My final Crystal Palace post and this time covering the various extinct mammals on display. To be honest, I simply didn’t know these were represented so they were a rather pleasant surprise. Above we see the rather tapir-like Palaeothrium and below we have successively a rather trunk-snouted Megatherium, a group of Anoplotherium, and finally the ‘Irish Elk’ Megaloceros. All except the Megatherium were represented by multiple models which was nice and gave the impression of real groups of animals where the others were rather just laid out on the island. I should also add that the mammals are rather off to the side in their own little section which helps to provide some metaphorical distance from the dinosaurs as well as some real separation.

Whale evolution series

Yes it’s time for some more “stinkin’ mammals”, though in my defence I generally keep the place pretty synapsid-free. Anyway, one of the truly great transitional series in palaeontology is the origin of whales. It’s not a surprise really, they are relatively big and recent animals that hung around in water, all things that help fossilisation. Combined with their nicely diagnostic anatomy and the public’s general affection for cetaceans, this makes them a superb example of a major transition (here from land to water, obviously) as well as making the origin and radiation of an important clade. I’ve used it in my lectures and it seems to be a particularly popular subject with the students.

Among other things, the aquatic section of the ‘history of life’ room in Toyko houses a magnificent collection of casts of various stem whales. From Ambulocetus, Pakicetus and Basilosaurus (and indeed others) there is a lovely and clear pattern of the shape of the skull and teeth changing and the back elongates, and the hindlimbs atrophy. Put together, it’s a great series and I spent some time photographing as much of it as possible for my lecture notes. I’ll be able to make better use of this in the future thanks to such a great set-up.

Kutchicetus

Kutchicetus skull

Ambulocetus

Ambulocetus skull

Pakicetus

Pakicetus skull

Durodon

Durodon skull

Durodon hindlimbs

Basilosaurus

Basilosaurus skull

Platypus eggs

OK so it’s not even close to being an archosaur, but these are too cool not to do a post about. Yet another specimen from the Oxford Museum, these are a set of eggs from a platypus. It is one thing to intellectually know that a species does something, but it is always nice to see that evidence in the flesh (or in the egg). I was genuinely excited to see these and since I’m currently lecturing about mammalian reproductive systems, it seemed too good an opportunity to miss not to post this up.

Mythbusting

There are plenty of myths out there in science – things that persist in the public imagination long after science has moved past or shown them to be inaccurate. As such, researchers tend to be a bit careful about taking things for granted that they think they know when the source might not be entirely accurate. Even so, we are only human and it is natural that everyone has a couple of false-facts in their repertoire that require someone come along and pop every so often.

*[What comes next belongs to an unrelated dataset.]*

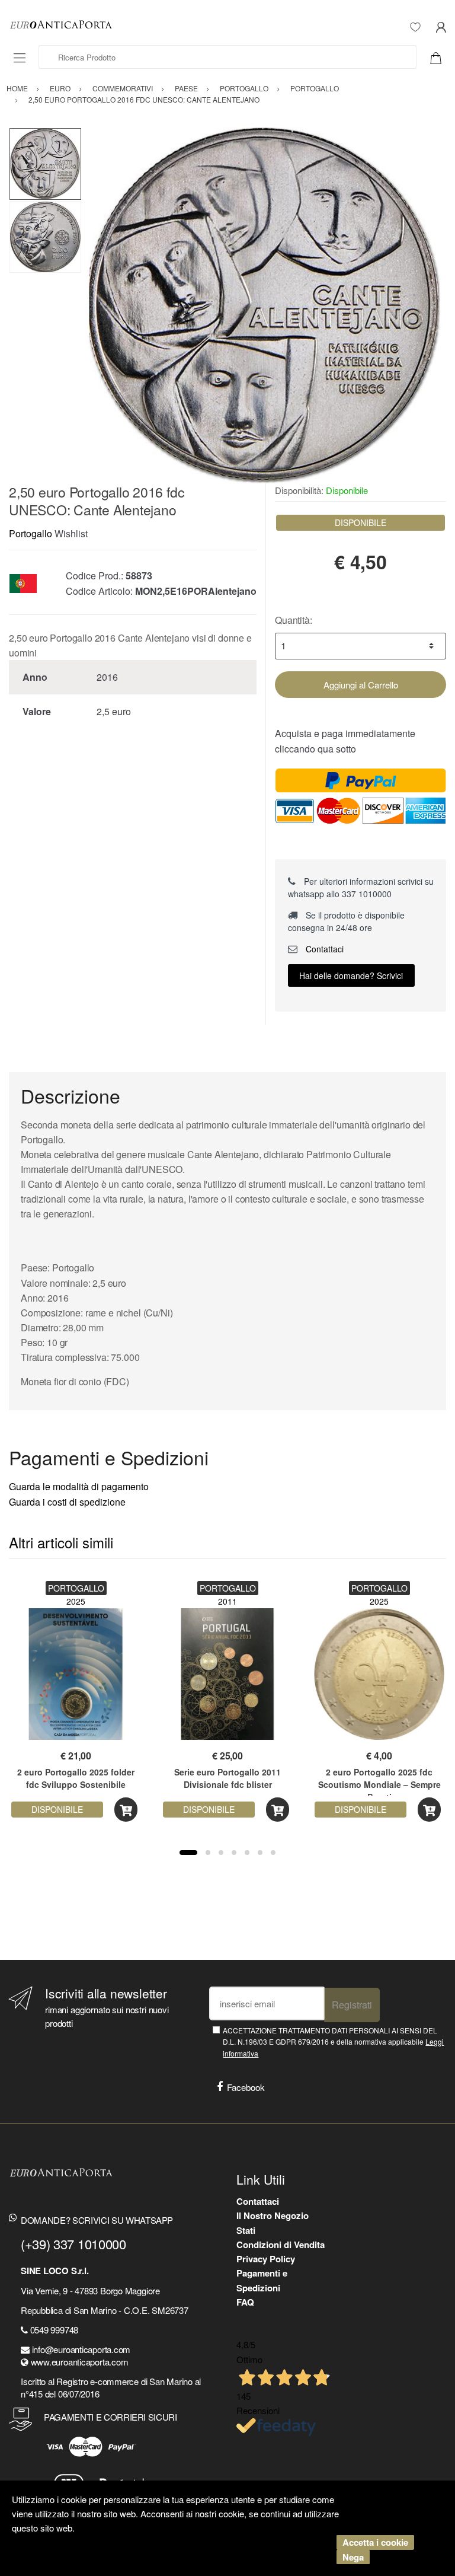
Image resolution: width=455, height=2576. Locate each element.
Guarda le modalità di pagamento (79, 1486)
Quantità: (293, 620)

This is one of my favourites that has actually come up in discussion with colleagues more than one to their incredulity. The aye-aye, does not have a long 3rd digit in the hand.

Ok, so all the fingers of the aye-aye are very long, but while most people (who know a bit about aye-ayes) seem to know that the 3rd finger is the specialised thin finger used to extract grubs from trees and the flesh from coconuts, many think it is the longest in the hand, putting it at odds with other primates. Not so. This idea is surprisingly persistent and I’ve had to furnish photographic proof to more than one colleague about this.

Happily, I was able to get a nice photo of an aye-aye skeleton here in Dublin. They could be better and the hand is mounted gripping a branch, but hopefully it is clear the third finger is quite simply not longer than the fourth. Simple proof of a very simple point. Still, it hopefully serves as a bit of a warning to others not to take ‘common knowledge’ for granted.